Chan Marshall – she who records as CAT POWER – released the album The Greatest at a peculiar time for me… then again, when isn’t it a peculiar time?

It was 2006. I had finished grad school at IU and my partner and I had traveled to Italy to tag along with the IU summer trip. I was full – having seen many masters, finished a years-long course of intensive study, and imagining myself among my constellation of heroes.
My desire to do well and be great – to be masterful, to matter, to be effective – was intense. When I heard Marshall’s opening lines to The Greatest I burst into tears. It took me months to listen to the song without welling up.

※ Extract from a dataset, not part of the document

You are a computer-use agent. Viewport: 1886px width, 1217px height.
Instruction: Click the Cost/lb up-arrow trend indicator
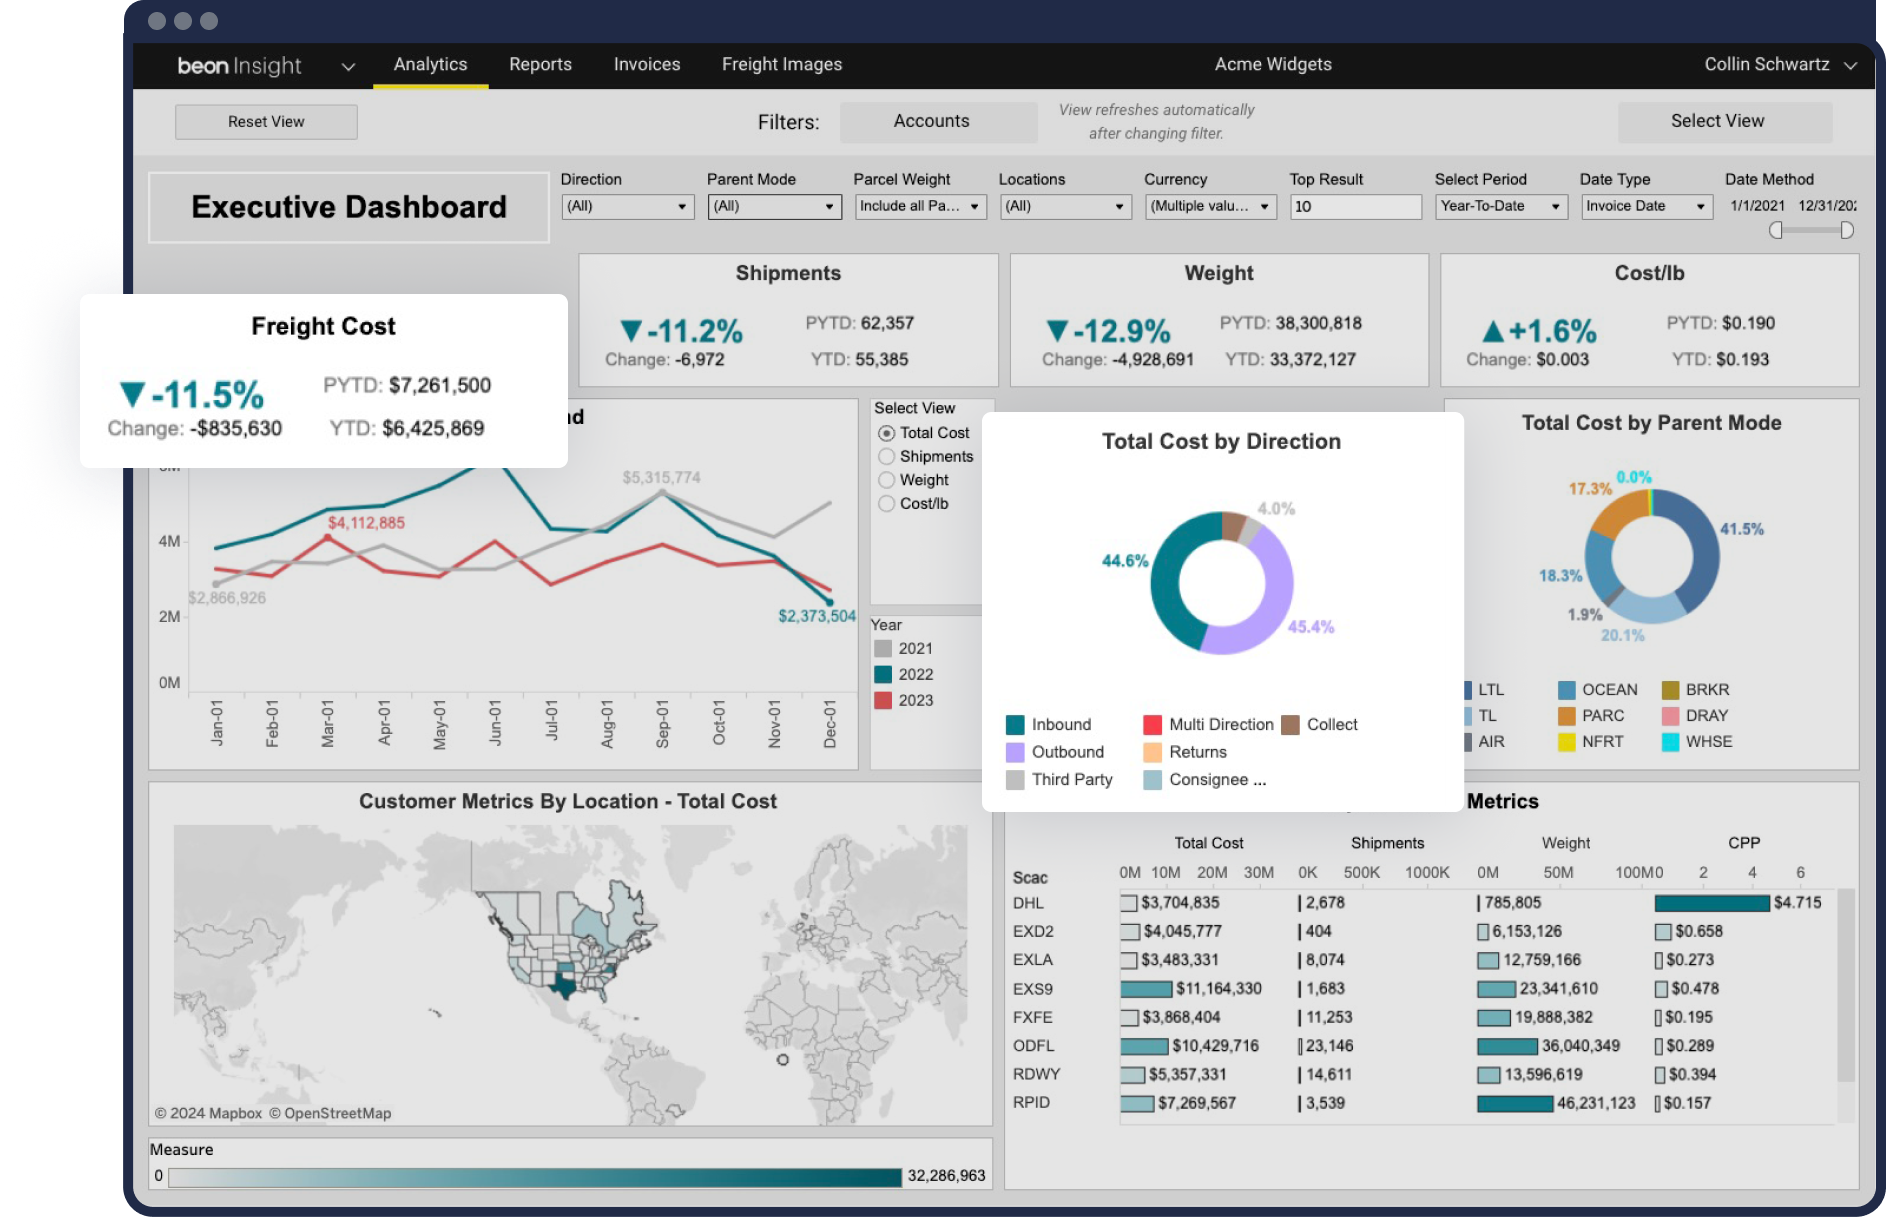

“Once I wanted to be the greatest
No wind or waterfall could stall me
And then came the rush of the flood
Stars at night turned deep to dust”
“Melt me down…
Leave no trace of grace…”
“For the lead
And the dregs of my bed…”
“Lower me down…
Pin me in
Secure the grounds
For the later parade…”
Nearly fifteen years later it’s still powerful. I think Marshall saying “ONCE I wanted…” is even more poignant to me. In 2006 I resonated with the desire to BE great. But there is also the other side… the desire to HAVE BEEN great. To have wanted to be great “once” and then kind of learned and grown and gotten over it.
Easier said than done. Easier still when one has done something actually great. Worse when one has had the potential but has never been able to get there. To have been afforded so much, to have had so many chances. To have missed them.
Maybe getting older successfully is being able to say that “once I wanted” part without feeling desperate sadness. I guess I still have hope that I can do something transcendent as an artist. But we, in some sense, just do what we do. And what I have done isn’t particularly remarkable.
It’s nice to be able to surprise myself sometimes, even now.
But it’s a difficult time of endless distractions and urgent day-fillers. The days fill to weeks and weeks to months. What used to take a week now takes 18 months. Someday there won’t be 18 months left.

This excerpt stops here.